_Objective_
Could you render every line of the material below as a numbered list, skipping the blank lines and leaving the pictures out?

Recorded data
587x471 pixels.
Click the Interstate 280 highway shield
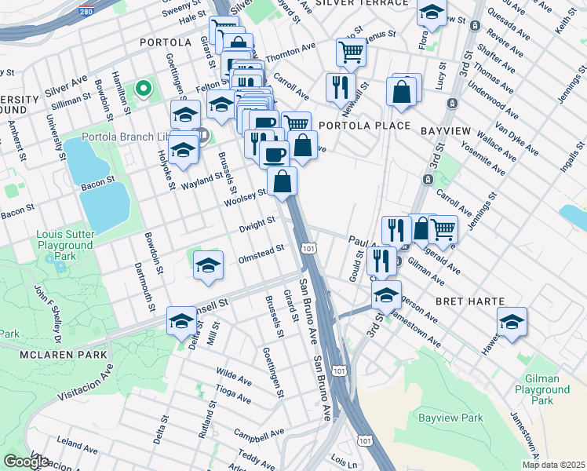click(x=86, y=13)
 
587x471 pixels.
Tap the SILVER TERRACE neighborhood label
click(x=362, y=3)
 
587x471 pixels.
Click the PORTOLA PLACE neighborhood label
click(x=364, y=126)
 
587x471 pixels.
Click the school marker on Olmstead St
click(x=208, y=266)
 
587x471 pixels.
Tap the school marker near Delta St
click(x=181, y=321)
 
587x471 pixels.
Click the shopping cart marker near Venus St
click(x=351, y=52)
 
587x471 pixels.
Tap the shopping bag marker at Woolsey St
click(x=283, y=181)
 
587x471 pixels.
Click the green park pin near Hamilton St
click(x=143, y=89)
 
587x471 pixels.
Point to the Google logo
click(x=26, y=462)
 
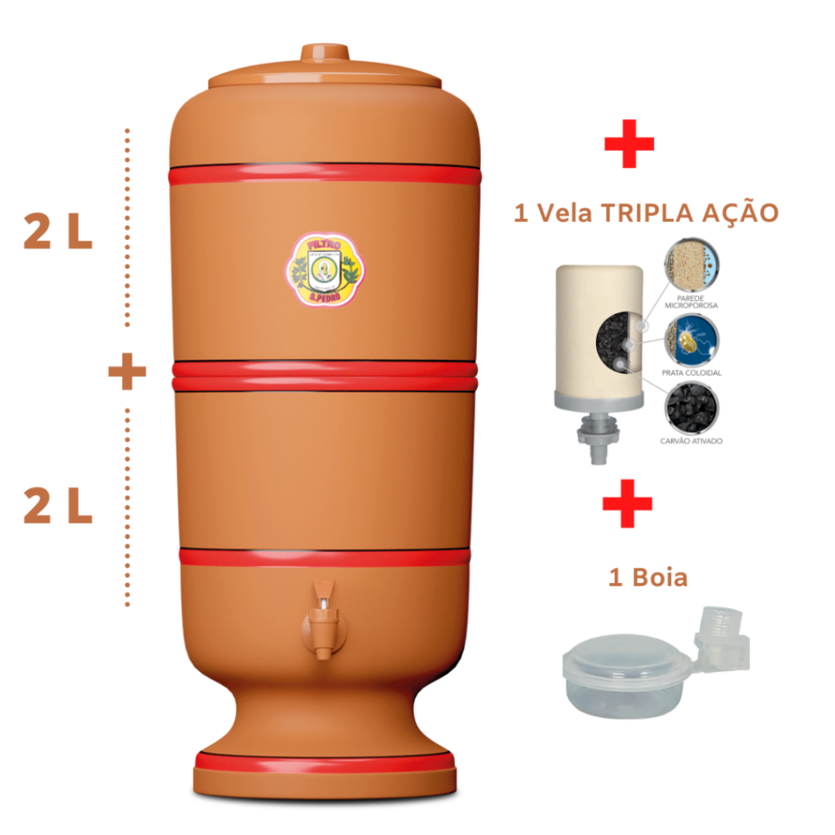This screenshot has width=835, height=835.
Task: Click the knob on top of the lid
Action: click(x=325, y=53)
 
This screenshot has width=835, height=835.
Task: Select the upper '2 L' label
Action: click(x=58, y=235)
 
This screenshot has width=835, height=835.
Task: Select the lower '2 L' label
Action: click(x=58, y=508)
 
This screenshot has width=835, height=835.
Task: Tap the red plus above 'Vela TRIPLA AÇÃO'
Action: click(x=629, y=144)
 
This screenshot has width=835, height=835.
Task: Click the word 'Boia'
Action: click(x=660, y=578)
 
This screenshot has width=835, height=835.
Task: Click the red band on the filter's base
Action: click(x=325, y=762)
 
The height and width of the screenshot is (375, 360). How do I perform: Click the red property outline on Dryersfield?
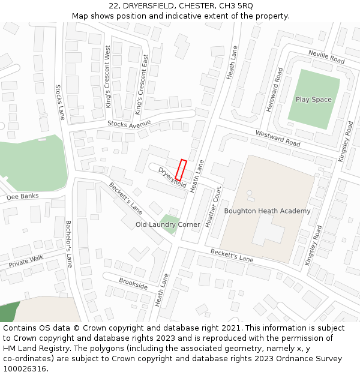coord(181,170)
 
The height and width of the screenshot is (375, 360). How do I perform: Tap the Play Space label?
coord(313,100)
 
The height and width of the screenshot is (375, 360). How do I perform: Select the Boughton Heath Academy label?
coord(267,211)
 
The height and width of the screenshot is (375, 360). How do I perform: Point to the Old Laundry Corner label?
coord(168,224)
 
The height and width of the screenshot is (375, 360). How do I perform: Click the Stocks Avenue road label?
coord(129,124)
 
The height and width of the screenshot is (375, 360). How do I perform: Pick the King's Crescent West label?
coord(108,77)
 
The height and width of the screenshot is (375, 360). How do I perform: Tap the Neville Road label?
coord(326,57)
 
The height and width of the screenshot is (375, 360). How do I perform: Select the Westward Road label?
coord(278,139)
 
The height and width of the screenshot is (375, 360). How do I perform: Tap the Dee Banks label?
coord(22,196)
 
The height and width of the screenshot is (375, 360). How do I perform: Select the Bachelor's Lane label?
coord(69,244)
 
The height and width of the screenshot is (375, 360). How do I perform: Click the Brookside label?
coord(133,284)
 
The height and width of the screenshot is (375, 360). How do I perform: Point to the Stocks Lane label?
coord(60,102)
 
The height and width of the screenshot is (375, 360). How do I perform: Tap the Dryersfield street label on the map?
coord(173,177)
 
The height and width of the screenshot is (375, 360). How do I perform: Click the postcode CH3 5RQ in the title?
coord(232,6)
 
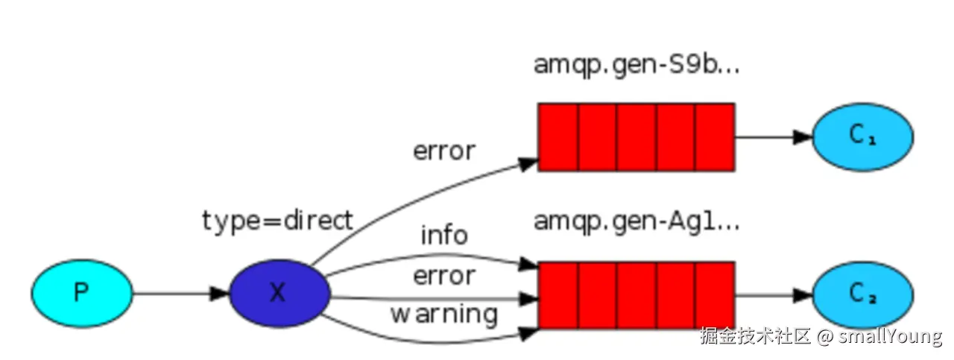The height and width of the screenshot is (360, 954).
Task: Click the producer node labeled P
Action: (x=82, y=293)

_The completed task_
1. 587x471 pixels.
2. Click the Interstate 280 highway shield
3. click(x=86, y=13)
4. 587x471 pixels.
5. Tap the SILVER TERRACE neighborhood label
6. click(x=362, y=3)
7. 587x471 pixels.
8. Click the PORTOLA PLACE neighborhood label
9. click(x=364, y=126)
10. 587x471 pixels.
11. Click the school marker on Olmstead St
12. click(x=208, y=266)
13. 587x471 pixels.
14. Tap the school marker near Delta St
15. click(x=181, y=321)
16. 587x471 pixels.
17. Click the shopping cart marker near Venus St
18. click(x=351, y=52)
19. 587x471 pixels.
20. Tap the shopping bag marker at Woolsey St
21. click(x=283, y=181)
22. 587x471 pixels.
23. Click the green park pin near Hamilton St
24. click(x=143, y=89)
25. 587x471 pixels.
26. Point to the Google logo
27. click(x=26, y=462)
28. This screenshot has width=835, height=835.
29. Task: Click the knob on top of the lid
30. Action: click(x=325, y=53)
31. This screenshot has width=835, height=835.
32. Task: Select the upper '2 L' label
33. Action: click(x=58, y=235)
34. This screenshot has width=835, height=835.
35. Task: Select the lower '2 L' label
36. Action: click(x=58, y=508)
37. This screenshot has width=835, height=835.
38. Task: Tap the red plus above 'Vela TRIPLA AÇÃO'
39. Action: click(x=629, y=144)
40. This screenshot has width=835, height=835.
41. Task: Click the word 'Boia'
42. Action: click(x=660, y=578)
43. This screenshot has width=835, height=835.
44. Task: Click the red band on the filter's base
45. Action: click(x=325, y=762)
46. The height and width of the screenshot is (375, 360). How do I perform: Click the red property outline on Dryersfield?
47. coord(181,170)
48. The height and width of the screenshot is (375, 360). How do I perform: Tap the Play Space label?
49. coord(313,100)
50. The height and width of the screenshot is (375, 360). How do I perform: Select the Boughton Heath Academy label?
51. coord(267,211)
52. The height and width of the screenshot is (375, 360). How do I perform: Point to the Old Laundry Corner label?
53. coord(168,224)
54. The height and width of the screenshot is (375, 360). How do I perform: Click the Stocks Avenue road label?
55. coord(129,124)
56. The height and width of the screenshot is (375, 360). How do I perform: Pick the King's Crescent West label?
57. coord(108,77)
58. The height and width of the screenshot is (375, 360). How do I perform: Tap the Neville Road label?
59. coord(326,57)
60. The height and width of the screenshot is (375, 360). How do I perform: Select the Westward Road label?
61. coord(278,139)
62. The height and width of the screenshot is (375, 360). How do I perform: Tap the Dee Banks label?
63. coord(22,196)
64. The height and width of the screenshot is (375, 360). How do I perform: Select the Bachelor's Lane label?
65. coord(69,244)
66. The height and width of the screenshot is (375, 360). How do I perform: Click the Brookside label?
67. coord(133,284)
68. The height and width of the screenshot is (375, 360). How do I perform: Point to the Stocks Lane label?
69. coord(60,102)
70. The height and width of the screenshot is (375, 360). How do I perform: Tap the Dryersfield street label on the map?
71. coord(173,177)
72. The height and width of the screenshot is (375, 360). How do I perform: Click the postcode CH3 5RQ in the title?
73. coord(232,6)
74. The height and width of the screenshot is (360, 954).
75. Task: Click the producer node labeled P
76. Action: (x=82, y=293)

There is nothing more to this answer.